## START

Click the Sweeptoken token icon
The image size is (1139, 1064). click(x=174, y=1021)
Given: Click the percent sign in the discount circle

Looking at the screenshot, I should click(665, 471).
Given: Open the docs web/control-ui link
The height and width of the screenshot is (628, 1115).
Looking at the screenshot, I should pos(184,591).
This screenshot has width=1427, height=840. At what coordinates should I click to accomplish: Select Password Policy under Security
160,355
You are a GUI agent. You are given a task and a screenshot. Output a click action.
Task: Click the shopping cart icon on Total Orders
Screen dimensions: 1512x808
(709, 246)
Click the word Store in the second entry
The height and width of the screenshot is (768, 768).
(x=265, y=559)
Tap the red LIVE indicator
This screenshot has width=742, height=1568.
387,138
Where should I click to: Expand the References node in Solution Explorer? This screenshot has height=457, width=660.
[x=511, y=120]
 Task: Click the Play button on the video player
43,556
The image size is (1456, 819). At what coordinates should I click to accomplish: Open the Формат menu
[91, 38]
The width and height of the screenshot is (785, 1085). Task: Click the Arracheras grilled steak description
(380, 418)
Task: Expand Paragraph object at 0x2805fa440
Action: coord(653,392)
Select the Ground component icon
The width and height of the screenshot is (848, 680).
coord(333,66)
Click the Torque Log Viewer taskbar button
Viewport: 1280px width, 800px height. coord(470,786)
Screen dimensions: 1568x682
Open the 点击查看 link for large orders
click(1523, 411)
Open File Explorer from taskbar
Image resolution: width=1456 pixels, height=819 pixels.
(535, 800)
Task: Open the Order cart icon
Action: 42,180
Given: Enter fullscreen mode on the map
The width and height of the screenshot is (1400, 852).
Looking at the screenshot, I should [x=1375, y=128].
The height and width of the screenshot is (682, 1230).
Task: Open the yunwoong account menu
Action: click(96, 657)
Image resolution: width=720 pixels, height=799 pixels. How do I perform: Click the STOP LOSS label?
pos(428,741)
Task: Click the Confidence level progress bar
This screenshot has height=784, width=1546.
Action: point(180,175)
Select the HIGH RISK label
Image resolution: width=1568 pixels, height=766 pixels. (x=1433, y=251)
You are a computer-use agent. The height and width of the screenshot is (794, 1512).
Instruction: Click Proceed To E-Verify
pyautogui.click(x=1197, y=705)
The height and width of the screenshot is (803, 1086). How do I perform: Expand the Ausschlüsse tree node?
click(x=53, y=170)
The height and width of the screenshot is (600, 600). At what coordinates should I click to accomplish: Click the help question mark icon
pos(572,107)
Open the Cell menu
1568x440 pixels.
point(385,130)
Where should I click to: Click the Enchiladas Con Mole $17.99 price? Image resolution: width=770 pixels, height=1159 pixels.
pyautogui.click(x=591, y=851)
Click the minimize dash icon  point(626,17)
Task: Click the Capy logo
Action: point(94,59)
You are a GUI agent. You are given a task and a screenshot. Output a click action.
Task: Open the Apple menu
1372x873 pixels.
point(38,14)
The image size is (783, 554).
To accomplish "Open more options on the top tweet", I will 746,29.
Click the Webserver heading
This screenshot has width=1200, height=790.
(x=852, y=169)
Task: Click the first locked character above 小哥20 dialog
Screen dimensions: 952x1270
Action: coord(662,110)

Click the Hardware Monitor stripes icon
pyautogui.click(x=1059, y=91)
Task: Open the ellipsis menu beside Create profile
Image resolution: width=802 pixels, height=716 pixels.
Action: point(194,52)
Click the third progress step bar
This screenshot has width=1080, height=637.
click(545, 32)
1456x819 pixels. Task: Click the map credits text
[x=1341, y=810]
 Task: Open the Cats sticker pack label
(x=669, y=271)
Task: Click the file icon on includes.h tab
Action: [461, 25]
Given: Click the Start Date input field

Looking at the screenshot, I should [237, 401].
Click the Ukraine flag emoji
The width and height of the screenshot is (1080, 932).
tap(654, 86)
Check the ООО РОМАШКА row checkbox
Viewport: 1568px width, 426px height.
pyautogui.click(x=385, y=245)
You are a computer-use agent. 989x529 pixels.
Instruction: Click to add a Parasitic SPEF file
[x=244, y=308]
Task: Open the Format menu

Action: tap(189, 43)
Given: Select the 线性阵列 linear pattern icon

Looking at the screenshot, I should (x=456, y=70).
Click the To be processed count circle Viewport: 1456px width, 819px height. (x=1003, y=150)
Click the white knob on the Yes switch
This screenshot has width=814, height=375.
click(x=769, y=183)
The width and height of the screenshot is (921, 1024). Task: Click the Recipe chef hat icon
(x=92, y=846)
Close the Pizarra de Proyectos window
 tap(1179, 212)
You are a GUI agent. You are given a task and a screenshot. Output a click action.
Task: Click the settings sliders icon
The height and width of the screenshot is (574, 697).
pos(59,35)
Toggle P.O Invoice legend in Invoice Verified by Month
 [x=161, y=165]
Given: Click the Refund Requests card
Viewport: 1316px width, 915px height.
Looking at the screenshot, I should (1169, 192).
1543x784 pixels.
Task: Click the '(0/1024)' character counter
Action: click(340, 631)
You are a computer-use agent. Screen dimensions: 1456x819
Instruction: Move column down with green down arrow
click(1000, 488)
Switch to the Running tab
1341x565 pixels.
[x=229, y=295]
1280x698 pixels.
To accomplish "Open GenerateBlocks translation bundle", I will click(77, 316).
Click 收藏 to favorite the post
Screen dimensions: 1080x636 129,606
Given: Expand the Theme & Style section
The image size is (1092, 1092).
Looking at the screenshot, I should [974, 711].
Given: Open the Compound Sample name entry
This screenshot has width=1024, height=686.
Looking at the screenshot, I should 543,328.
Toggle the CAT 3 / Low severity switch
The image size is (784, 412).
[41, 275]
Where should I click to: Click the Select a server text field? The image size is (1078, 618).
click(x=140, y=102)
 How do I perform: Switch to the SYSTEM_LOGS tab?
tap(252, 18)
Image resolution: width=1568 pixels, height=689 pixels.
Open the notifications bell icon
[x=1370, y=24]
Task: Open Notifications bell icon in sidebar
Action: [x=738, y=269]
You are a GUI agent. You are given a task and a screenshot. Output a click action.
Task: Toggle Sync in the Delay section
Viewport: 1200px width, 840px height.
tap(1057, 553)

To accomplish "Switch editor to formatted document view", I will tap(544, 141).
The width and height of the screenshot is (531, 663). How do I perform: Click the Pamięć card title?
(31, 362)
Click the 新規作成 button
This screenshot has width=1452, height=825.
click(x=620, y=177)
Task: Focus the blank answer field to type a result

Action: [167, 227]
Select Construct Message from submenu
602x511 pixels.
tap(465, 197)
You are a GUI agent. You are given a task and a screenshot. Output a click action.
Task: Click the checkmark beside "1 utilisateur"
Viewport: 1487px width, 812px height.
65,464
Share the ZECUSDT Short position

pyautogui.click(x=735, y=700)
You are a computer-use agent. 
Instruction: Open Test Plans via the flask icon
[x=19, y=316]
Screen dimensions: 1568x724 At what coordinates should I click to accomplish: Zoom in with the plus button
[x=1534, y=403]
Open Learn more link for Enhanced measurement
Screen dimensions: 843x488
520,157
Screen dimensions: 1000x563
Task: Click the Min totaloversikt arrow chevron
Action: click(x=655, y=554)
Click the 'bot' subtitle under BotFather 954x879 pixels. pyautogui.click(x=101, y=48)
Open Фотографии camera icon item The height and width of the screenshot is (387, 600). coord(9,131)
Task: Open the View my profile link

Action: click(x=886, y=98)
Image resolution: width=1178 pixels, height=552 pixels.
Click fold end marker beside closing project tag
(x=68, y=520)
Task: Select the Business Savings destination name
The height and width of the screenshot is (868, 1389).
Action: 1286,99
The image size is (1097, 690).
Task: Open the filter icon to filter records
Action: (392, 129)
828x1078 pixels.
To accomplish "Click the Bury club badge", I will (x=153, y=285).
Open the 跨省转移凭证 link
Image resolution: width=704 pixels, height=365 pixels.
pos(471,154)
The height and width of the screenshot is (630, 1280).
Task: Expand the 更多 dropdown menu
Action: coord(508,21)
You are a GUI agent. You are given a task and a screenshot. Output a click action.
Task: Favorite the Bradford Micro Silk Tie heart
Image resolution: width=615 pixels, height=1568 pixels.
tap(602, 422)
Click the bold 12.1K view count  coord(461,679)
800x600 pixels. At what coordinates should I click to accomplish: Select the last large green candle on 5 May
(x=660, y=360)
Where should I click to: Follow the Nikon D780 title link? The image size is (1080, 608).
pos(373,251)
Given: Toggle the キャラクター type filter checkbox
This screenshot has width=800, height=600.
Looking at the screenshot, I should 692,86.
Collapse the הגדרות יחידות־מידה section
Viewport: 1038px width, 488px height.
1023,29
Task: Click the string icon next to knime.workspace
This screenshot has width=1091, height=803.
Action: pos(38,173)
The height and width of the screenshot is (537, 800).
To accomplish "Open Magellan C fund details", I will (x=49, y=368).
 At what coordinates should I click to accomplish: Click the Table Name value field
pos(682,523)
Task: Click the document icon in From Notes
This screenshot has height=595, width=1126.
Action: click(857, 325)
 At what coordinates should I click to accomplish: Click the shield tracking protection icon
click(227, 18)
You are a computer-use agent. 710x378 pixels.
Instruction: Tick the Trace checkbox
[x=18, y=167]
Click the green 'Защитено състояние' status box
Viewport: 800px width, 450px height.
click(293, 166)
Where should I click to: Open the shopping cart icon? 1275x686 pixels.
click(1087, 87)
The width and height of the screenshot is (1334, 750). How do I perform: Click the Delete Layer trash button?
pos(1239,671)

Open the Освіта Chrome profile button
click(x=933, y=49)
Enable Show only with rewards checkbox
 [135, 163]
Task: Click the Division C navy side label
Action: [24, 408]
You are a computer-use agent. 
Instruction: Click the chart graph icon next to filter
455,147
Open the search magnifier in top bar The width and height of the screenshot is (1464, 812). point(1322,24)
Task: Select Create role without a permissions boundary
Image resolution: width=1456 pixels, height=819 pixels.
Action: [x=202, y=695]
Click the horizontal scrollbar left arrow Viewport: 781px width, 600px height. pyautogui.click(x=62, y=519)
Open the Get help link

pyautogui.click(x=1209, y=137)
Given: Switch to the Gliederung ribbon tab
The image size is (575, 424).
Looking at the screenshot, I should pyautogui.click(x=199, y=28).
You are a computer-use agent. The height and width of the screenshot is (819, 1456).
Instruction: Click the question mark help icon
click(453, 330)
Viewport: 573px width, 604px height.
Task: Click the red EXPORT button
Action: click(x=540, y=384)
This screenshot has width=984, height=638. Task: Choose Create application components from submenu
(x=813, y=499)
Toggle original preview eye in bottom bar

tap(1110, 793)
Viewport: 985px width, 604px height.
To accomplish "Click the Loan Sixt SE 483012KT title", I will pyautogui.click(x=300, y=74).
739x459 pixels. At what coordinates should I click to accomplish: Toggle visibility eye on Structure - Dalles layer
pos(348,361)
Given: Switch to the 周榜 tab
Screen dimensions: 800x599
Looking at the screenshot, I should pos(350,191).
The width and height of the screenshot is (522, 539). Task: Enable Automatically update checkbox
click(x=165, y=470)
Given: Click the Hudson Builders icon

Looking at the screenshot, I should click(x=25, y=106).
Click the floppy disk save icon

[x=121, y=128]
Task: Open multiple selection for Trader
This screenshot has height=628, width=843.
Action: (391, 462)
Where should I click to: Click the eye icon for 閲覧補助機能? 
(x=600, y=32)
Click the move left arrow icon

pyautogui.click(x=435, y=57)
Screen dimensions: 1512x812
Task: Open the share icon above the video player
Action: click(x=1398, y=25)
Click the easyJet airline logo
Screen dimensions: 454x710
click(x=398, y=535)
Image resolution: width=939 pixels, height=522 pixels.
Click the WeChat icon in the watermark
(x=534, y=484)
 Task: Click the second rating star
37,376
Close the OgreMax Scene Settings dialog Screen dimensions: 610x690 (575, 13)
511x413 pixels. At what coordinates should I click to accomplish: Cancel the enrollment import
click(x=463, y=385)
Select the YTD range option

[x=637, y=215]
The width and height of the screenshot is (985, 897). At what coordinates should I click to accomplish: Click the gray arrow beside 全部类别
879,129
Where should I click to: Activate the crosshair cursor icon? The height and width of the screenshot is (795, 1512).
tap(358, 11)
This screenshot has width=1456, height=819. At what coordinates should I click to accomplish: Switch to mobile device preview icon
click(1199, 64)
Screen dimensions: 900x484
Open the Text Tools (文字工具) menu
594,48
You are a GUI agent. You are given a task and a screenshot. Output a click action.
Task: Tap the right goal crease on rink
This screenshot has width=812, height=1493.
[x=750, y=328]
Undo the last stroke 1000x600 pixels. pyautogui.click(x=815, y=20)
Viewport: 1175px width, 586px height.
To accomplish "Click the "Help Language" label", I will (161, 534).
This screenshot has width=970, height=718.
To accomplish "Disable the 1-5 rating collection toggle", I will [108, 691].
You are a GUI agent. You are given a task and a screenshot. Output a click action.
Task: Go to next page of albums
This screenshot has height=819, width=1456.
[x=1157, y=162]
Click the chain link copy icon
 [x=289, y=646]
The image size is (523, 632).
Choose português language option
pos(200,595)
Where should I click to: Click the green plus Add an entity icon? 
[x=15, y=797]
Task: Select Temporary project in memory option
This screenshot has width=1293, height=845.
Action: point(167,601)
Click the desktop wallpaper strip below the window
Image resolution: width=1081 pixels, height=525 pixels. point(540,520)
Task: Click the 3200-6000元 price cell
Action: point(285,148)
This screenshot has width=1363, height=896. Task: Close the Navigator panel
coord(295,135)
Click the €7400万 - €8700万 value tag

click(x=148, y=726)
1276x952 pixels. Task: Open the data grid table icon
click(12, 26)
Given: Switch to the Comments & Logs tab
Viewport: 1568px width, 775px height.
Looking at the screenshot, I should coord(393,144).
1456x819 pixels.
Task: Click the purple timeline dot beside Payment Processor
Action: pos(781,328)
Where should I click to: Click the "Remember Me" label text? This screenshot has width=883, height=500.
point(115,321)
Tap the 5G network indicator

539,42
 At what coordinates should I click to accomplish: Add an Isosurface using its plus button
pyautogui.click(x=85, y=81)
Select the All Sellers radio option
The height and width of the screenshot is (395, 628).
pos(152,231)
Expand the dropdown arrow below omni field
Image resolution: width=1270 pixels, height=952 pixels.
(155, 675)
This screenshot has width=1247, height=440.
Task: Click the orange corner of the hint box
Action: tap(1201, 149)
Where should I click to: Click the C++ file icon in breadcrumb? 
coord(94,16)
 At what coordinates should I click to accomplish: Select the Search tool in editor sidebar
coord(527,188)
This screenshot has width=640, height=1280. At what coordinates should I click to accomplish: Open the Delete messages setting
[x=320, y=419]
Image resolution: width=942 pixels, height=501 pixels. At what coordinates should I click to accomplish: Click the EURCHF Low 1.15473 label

## END

EXERCISE BRIEF - Render the entries, from the first line through the line containing "Action: 42,180", as a Markdown table with the columns Row and Content. Number each row and leave out blank lines.

ANSWER TO THE PROBLEM -
| Row | Content |
|---|---|
| 1 | Click the Sweeptoken token icon |
| 2 | The image size is (1139, 1064). click(x=174, y=1021) |
| 3 | Given: Click the percent sign in the discount circle |
| 4 | Looking at the screenshot, I should click(665, 471). |
| 5 | Given: Open the docs web/control-ui link |
| 6 | The height and width of the screenshot is (628, 1115). |
| 7 | Looking at the screenshot, I should pos(184,591). |
| 8 | This screenshot has width=1427, height=840. At what coordinates should I click to accomplish: Select Password Policy under Security |
| 9 | 160,355 |
| 10 | You are a GUI agent. You are given a task and a screenshot. Output a click action. |
| 11 | Task: Click the shopping cart icon on Total Orders |
| 12 | Screen dimensions: 1512x808 |
| 13 | (709, 246) |
| 14 | Click the word Store in the second entry |
| 15 | The height and width of the screenshot is (768, 768). |
| 16 | (x=265, y=559) |
| 17 | Tap the red LIVE indicator |
| 18 | This screenshot has width=742, height=1568. |
| 19 | 387,138 |
| 20 | Where should I click to: Expand the References node in Solution Explorer? This screenshot has height=457, width=660. |
| 21 | [x=511, y=120] |
| 22 |  Task: Click the Play button on the video player |
| 23 | 43,556 |
| 24 | The image size is (1456, 819). At what coordinates should I click to accomplish: Open the Формат menu |
| 25 | [91, 38] |
| 26 | The width and height of the screenshot is (785, 1085). Task: Click the Arracheras grilled steak description |
| 27 | (380, 418) |
| 28 | Task: Expand Paragraph object at 0x2805fa440 |
| 29 | Action: coord(653,392) |
| 30 | Select the Ground component icon |
| 31 | The width and height of the screenshot is (848, 680). |
| 32 | coord(333,66) |
| 33 | Click the Torque Log Viewer taskbar button |
| 34 | Viewport: 1280px width, 800px height. coord(470,786) |
| 35 | Screen dimensions: 1568x682 |
| 36 | Open the 点击查看 link for large orders |
| 37 | click(1523, 411) |
| 38 | Open File Explorer from taskbar |
| 39 | Image resolution: width=1456 pixels, height=819 pixels. |
| 40 | (535, 800) |
| 41 | Task: Open the Order cart icon |
| 42 | Action: 42,180 |